### Work to complete
Hand back each record exactly as you find it.

Stored data entries
_ _ _ _ _ _ _

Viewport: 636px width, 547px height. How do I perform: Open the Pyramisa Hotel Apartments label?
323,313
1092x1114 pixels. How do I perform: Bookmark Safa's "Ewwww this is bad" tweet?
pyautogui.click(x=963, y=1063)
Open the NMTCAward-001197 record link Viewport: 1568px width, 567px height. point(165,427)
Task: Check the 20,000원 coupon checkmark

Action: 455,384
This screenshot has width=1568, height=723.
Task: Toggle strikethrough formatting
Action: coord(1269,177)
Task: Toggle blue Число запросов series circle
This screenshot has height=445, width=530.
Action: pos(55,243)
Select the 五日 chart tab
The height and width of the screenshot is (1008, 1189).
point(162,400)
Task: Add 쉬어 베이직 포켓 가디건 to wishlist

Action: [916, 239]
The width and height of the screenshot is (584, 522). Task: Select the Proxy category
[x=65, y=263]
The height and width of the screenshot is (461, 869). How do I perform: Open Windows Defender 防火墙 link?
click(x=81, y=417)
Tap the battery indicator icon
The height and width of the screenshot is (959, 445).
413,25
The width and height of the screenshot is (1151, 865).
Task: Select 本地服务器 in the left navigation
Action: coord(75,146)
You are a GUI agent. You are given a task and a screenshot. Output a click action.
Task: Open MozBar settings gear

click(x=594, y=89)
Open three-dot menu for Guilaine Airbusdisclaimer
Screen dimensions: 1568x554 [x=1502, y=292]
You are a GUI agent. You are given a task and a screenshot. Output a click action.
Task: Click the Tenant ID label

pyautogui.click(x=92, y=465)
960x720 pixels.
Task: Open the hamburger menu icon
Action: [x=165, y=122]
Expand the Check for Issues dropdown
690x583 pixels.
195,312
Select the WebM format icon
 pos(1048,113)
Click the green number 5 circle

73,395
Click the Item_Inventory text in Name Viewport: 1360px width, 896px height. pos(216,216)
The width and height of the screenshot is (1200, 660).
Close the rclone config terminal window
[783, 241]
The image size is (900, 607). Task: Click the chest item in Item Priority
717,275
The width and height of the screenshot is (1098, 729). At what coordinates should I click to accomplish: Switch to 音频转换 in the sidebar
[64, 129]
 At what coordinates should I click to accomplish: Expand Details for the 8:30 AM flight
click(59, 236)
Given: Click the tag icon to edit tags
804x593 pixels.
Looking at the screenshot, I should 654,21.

_ _ _ _ _ _ _

### Response to the exercise
Viewport: 636px width, 547px height. How do I perform: Open the Pyramisa Hotel Apartments label?
323,313
1092x1114 pixels. How do I perform: Bookmark Safa's "Ewwww this is bad" tweet?
pyautogui.click(x=963, y=1063)
Open the NMTCAward-001197 record link Viewport: 1568px width, 567px height. point(165,427)
Task: Check the 20,000원 coupon checkmark

Action: 455,384
This screenshot has width=1568, height=723.
Task: Toggle strikethrough formatting
Action: coord(1269,177)
Task: Toggle blue Число запросов series circle
This screenshot has height=445, width=530.
Action: pos(55,243)
Select the 五日 chart tab
The height and width of the screenshot is (1008, 1189).
point(162,400)
Task: Add 쉬어 베이직 포켓 가디건 to wishlist

Action: [916, 239]
The width and height of the screenshot is (584, 522). Task: Select the Proxy category
[x=65, y=263]
The height and width of the screenshot is (461, 869). How do I perform: Open Windows Defender 防火墙 link?
click(x=81, y=417)
Tap the battery indicator icon
The height and width of the screenshot is (959, 445).
413,25
The width and height of the screenshot is (1151, 865).
Task: Select 本地服务器 in the left navigation
Action: coord(75,146)
You are a GUI agent. You are given a task and a screenshot. Output a click action.
Task: Open MozBar settings gear

click(x=594, y=89)
Open three-dot menu for Guilaine Airbusdisclaimer
Screen dimensions: 1568x554 [x=1502, y=292]
You are a GUI agent. You are given a task and a screenshot. Output a click action.
Task: Click the Tenant ID label

pyautogui.click(x=92, y=465)
960x720 pixels.
Task: Open the hamburger menu icon
Action: [x=165, y=122]
Expand the Check for Issues dropdown
690x583 pixels.
195,312
Select the WebM format icon
 pos(1048,113)
Click the green number 5 circle

73,395
Click the Item_Inventory text in Name Viewport: 1360px width, 896px height. pos(216,216)
The width and height of the screenshot is (1200, 660).
Close the rclone config terminal window
[783, 241]
The image size is (900, 607). Task: Click the chest item in Item Priority
717,275
The width and height of the screenshot is (1098, 729). At what coordinates should I click to accomplish: Switch to 音频转换 in the sidebar
[64, 129]
 At what coordinates should I click to accomplish: Expand Details for the 8:30 AM flight
click(59, 236)
Given: Click the tag icon to edit tags
804x593 pixels.
Looking at the screenshot, I should 654,21.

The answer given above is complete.